The real problem needs to be addressed. The event log should provide
some clues.
 
H

HeyBub

Flightless Bird
Nil wrote:
> On 10 Aug 2010, "HeyBub" <heybub@gmail.com> wrote in
> microsoft.public.windowsxp.general:
>
>> At a command prompt, enter
>>
>> NET START SPOOLER

>
> That ought to work...
>
>> you can make it into a batch file to automatically start if you
>> like

>
> That may work, but it shouldn't be necessary. The Print Spooler
> Service should be set to Automatic in Services.msc. If it is set that
> way, but you keep finding it in a stopped condition after rebooting
> the computer, something is wrong - the service is crashing for some
> reason. The real problem needs to be addressed. The event log should
> provide some clues.


Right.
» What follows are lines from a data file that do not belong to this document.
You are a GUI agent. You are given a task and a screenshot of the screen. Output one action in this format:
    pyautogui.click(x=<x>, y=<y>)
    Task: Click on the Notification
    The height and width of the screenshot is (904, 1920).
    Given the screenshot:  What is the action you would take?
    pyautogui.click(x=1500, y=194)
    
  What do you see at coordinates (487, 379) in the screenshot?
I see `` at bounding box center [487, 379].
Here's a batch file (PURGE.BAT) to dump the contents of the spool
file.

@echo off
echo.
echo Purging the print queue . . .
net stop Spooler
echo Deleting all print jobs . . .
ping localhost -n 4 > nul
del /q %SystemRoot%\system32\spool\printers\*.*
net start Spooler
echo Done!
ping localhost -n 4 > nul

I use this when everything is so hoplessly FUBARed, it's just easier to
start over than to try and cancel 100 jobs in the print queue.